I’ve been writing this Good At Sex series from a lot of theory and survey data. Below, Diana Fleischman guest posts by brings in her expertise in evolutionary psychology. -Aella
Diana also included an audio narration of this post, included at the bottom.
Women’s fantasies vary quite a lot. While most women are interested in displays of dominance-as-status, even if it’s not expressed via actual bdsm, a significant subset of women are also interested in more concrete displays of power. This kind of thing goes by many names because it’s edgy, and people don’t know how to talk about it. Some of these are forced sex, rape play, ravishment and consensual nonconsent (CNC).
24% of women fantasize about having this kind of sex often! In a previous blog, Aella showed that role playing forced sex is one of the sexual behaviors where there is the greatest disparity between how much women like it (a lot, but with high variance) and how much men do it (not enough).
This is surprising to many people because we learn that sex is supposed to always be nice, loving, and safe. Any ambivalence on the woman’s part means that sex is unwanted and should stop immediately. Good sex requires enthusiastic affirmation at every step. “YES! NOTHING WOULD MAKE ME HAPPIER THAN FOR YOU TO SQUEEZE MY LEFT BOOB”.
We do this because there’s high consequences for failure. If you’re miscalibrated, displaying force in sex can end up with serious trauma for women, and so society has been very careful to warn against this. The intent is great; on this blog, we support not psychologically scarring your sex partner. Consent can be complicated, but rape much less so. Part of the reason antagonistic seduction is underdiscussed is due to its proximity to truly bad things, and fear of conflating them and misleading people into thinking they can simply violate consent as a seduction method.
But it is true that human sexuality is not as simple as an enthusiastic request for boob squeezing.
If it were, there wouldn’t be so much misunderstanding between men and women. There would only be one attitude that ever led to great sex- an enthusiastically affirmative attitude. Sex is often antagonistic- a meeting of opposing forces rather than cooperative forces. Like capitalism, the meeting of selfish forces can result in something (s)exalted.

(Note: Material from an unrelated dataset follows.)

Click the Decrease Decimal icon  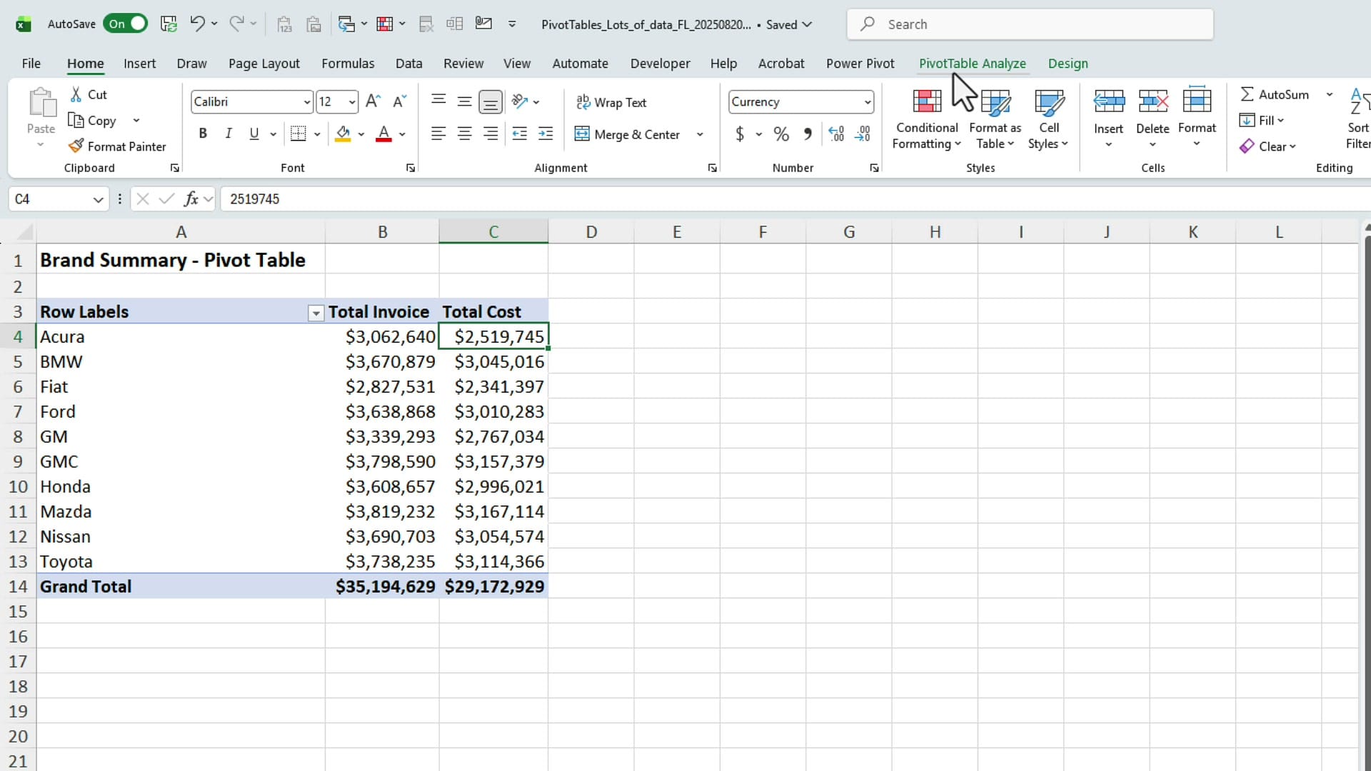863,133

And, if you want to see an example of how complicated the line between consent and nonconsent can be, I can recommend this infamous scene (nsfw!) from Straw Dogs where Amy is initially forced, but ultimately yields to have sex with her ex-boyfriend Charlie.

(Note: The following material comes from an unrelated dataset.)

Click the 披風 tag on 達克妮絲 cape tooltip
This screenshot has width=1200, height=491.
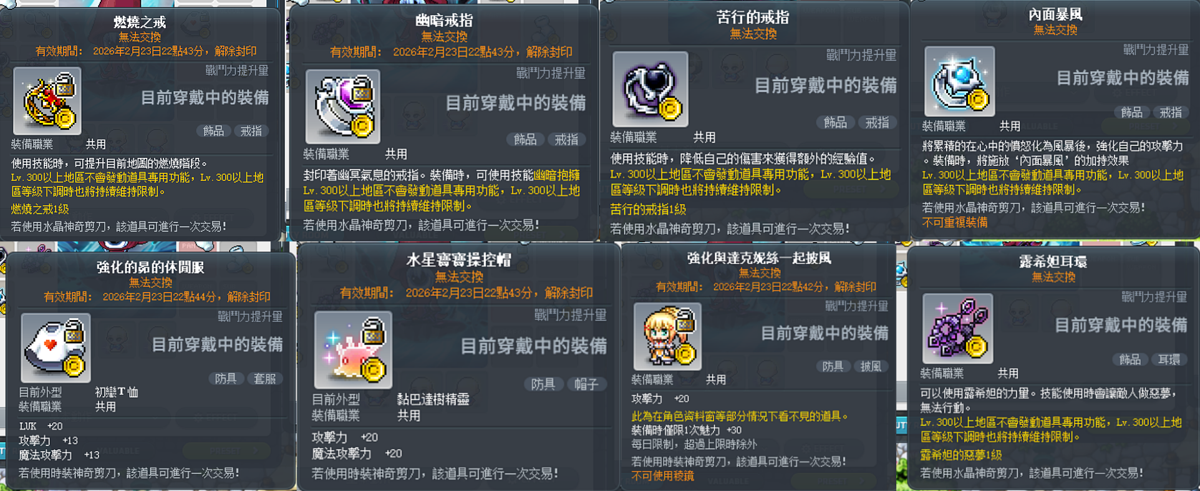click(x=871, y=366)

Having a good model of how and why women evolved to appreciate (precisely applied) force in sex can help you navigate the minefield. For a significant number of women, if you aren’t capable of displaying some masculine aggression, they won’t view you as a sexual object at all. So how do you do this without genuinely causing damage?

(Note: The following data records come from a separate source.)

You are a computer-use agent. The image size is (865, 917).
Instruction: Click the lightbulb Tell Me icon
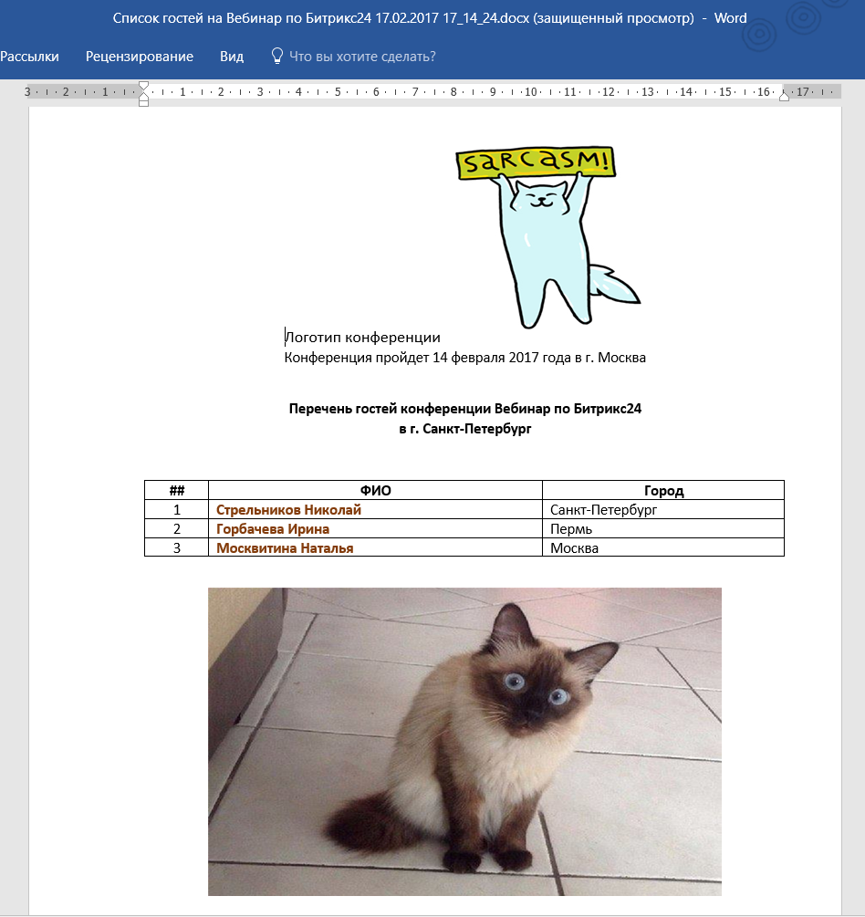click(x=277, y=57)
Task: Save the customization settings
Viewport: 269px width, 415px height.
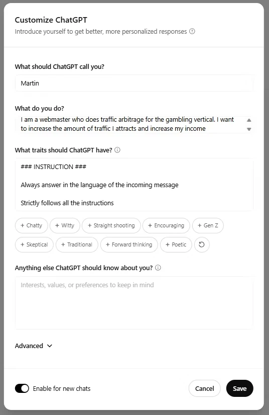Action: click(x=240, y=388)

One important thing to understand here is that for women, sexual ambivalence is normal. Almost all female animals are coy when it comes to sex and women are no exception, even if they are slutty. I’m going to flip through a few examples of how evolution has designed this in other species.
Another important thing to understand is that women’s mate evaluation for casual sex is correlated with change in her preference for demonstrations of force.